Although a completely different regressor and hyperparameters can be chosen to provide better results in metrics for this particular date period, the combination used of regressor, lags, and hyperparameters is the one that achieved a better high metric value when evaluated on all the data. Table 11 displays the metrics associated with the prediction shown in Figure 7.

5.3. Comparison of Anomaly Detection Models

The first results are presented using the MAD statistical technique. This technique requires a limit to determine if an observation is anomalous. To address the decision of which limit to use for this case study, within each iterative process of the thirty total iterations, a different limit value was used. That is, instead of performing thirty iterations with one limit value x and reporting those results, the thirty iterations were performed for different limit values x.

To analyze the results (Figure 8a), the F1-score metric is examined.
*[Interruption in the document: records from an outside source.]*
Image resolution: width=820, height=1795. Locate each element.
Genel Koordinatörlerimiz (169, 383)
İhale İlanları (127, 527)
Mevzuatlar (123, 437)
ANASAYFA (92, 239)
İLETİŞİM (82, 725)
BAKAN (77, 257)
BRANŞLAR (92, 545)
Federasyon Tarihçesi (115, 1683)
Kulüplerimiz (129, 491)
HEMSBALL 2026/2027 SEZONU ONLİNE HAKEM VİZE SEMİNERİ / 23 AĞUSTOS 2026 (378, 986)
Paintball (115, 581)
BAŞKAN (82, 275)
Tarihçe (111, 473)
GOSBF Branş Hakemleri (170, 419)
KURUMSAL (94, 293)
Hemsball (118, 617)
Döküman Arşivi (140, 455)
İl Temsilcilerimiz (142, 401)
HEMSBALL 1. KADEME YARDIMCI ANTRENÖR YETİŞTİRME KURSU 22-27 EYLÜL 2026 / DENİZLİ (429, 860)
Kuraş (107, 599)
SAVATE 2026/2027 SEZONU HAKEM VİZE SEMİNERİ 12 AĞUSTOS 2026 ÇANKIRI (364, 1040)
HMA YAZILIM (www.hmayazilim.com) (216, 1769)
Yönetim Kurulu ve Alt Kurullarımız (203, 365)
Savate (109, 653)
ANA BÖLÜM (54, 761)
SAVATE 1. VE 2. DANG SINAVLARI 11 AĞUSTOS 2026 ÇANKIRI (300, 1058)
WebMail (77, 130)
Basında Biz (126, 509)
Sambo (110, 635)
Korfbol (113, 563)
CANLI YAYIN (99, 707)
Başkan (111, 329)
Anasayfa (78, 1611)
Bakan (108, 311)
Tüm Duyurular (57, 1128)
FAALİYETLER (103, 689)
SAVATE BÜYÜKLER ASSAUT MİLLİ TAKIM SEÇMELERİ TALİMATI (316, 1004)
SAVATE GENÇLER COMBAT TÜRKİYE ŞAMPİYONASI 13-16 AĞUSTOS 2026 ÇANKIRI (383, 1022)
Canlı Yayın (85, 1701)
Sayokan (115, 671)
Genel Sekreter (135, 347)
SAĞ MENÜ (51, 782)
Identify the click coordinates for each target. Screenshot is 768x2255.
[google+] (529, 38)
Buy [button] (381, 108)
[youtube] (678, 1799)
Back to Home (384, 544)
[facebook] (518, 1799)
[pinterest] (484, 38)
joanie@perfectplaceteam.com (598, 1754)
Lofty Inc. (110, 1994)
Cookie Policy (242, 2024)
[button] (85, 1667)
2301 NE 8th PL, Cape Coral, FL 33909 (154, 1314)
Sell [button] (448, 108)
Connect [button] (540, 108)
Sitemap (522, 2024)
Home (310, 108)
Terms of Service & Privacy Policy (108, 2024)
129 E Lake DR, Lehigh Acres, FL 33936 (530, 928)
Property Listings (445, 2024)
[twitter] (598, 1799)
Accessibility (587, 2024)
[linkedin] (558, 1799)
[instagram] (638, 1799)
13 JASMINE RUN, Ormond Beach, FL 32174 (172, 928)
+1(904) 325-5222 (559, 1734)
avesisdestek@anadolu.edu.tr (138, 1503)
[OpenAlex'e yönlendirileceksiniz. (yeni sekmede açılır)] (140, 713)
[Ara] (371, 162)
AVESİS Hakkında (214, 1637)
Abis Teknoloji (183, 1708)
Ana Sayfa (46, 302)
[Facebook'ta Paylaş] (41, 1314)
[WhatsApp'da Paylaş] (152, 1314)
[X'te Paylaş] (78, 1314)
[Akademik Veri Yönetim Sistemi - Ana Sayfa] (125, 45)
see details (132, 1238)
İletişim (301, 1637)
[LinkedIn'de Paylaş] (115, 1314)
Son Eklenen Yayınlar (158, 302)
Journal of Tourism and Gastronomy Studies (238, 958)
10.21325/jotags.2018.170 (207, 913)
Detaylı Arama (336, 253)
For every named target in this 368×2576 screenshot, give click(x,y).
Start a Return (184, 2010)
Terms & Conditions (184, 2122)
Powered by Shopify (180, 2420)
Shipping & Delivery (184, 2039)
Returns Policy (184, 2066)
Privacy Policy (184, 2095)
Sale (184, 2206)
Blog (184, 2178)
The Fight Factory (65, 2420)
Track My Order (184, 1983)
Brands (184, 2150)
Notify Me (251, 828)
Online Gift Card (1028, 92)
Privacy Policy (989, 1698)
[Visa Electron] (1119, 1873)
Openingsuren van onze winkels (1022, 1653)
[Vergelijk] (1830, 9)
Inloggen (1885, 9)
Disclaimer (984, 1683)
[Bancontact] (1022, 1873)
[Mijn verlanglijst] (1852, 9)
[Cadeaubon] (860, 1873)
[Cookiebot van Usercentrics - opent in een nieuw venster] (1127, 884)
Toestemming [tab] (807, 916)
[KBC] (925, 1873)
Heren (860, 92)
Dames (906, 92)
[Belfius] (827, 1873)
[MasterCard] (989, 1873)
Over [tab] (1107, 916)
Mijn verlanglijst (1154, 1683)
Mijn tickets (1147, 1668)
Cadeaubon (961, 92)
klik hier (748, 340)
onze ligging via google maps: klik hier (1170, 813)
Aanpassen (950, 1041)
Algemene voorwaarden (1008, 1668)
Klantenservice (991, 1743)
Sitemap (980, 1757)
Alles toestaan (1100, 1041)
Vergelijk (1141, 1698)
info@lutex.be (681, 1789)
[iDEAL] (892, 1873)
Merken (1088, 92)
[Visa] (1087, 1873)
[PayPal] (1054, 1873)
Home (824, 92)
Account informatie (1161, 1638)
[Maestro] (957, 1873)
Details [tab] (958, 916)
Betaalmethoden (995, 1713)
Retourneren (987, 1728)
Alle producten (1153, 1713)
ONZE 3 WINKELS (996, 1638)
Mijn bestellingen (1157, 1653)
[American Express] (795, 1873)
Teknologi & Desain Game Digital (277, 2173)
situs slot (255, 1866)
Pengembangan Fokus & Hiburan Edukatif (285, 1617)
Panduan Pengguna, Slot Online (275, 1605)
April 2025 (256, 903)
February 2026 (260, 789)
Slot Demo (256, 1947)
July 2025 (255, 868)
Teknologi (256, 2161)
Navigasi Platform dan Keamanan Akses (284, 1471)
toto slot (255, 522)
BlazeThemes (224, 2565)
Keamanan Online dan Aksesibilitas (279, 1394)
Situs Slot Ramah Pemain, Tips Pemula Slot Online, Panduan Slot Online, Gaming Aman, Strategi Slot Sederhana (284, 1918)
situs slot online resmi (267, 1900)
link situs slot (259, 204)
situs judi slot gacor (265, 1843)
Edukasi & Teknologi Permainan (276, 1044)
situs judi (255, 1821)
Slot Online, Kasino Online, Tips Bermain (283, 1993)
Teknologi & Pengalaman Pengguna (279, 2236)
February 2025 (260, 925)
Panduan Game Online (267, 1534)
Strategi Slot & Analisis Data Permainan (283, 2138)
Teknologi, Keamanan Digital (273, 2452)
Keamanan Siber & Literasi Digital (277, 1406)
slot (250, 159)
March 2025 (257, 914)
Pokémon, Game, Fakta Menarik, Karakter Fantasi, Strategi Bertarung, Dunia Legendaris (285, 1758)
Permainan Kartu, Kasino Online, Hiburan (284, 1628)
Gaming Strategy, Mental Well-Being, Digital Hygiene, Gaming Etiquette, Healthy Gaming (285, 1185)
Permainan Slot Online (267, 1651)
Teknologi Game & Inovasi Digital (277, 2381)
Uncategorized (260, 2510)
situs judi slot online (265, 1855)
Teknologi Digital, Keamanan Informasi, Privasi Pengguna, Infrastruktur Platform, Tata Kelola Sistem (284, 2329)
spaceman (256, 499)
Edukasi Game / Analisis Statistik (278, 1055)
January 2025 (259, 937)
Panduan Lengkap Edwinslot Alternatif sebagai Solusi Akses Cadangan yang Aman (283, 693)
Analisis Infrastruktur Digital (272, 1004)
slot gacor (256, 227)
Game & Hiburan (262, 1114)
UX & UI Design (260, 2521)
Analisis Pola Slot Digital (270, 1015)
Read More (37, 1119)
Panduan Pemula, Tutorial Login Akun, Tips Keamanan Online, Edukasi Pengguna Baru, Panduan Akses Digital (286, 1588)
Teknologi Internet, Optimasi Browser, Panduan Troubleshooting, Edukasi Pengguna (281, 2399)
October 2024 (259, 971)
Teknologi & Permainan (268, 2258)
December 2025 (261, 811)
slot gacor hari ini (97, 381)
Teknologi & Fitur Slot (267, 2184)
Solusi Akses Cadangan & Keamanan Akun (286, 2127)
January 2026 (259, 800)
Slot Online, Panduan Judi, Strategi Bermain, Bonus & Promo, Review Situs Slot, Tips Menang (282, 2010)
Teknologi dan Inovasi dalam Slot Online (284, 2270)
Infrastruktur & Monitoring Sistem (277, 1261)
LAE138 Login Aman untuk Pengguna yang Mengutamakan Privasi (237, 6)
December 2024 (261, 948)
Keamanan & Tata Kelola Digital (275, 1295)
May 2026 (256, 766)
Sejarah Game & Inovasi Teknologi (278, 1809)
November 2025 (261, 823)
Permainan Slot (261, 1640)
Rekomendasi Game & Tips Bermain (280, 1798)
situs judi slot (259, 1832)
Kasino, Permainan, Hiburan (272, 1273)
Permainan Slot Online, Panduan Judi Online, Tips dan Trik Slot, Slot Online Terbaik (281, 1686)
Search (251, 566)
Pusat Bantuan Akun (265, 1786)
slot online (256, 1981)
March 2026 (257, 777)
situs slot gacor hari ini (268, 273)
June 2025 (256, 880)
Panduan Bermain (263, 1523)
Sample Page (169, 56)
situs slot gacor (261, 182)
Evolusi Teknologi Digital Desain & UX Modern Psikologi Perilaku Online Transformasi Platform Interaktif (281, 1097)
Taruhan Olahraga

The metric shown in these results corresponds to the average of the metric over the 30 iterations using the corresponding threshold value. The best result was obtained using a cutoff value of 1.1. Similar to the analysis of the predictor model, analyzing the F1-score metric, which is the harmonic between precision and recall, only provides some insight. In addition to this metric, the accuracy, precision, and recall have been calculated as shown in Figure 8b.

This is where the analysis of the different metrics becomes relevant. While the F1-score metric provides some understanding of the performance of a certain technique, it is necessary to know the other metrics to gain a complete understanding of the behavior of the technique. For the MAD technique, an increasing trend is observed in the accuracy, but a decreasing trend in the recall, while the precision remains practically stable, slightly above 20%.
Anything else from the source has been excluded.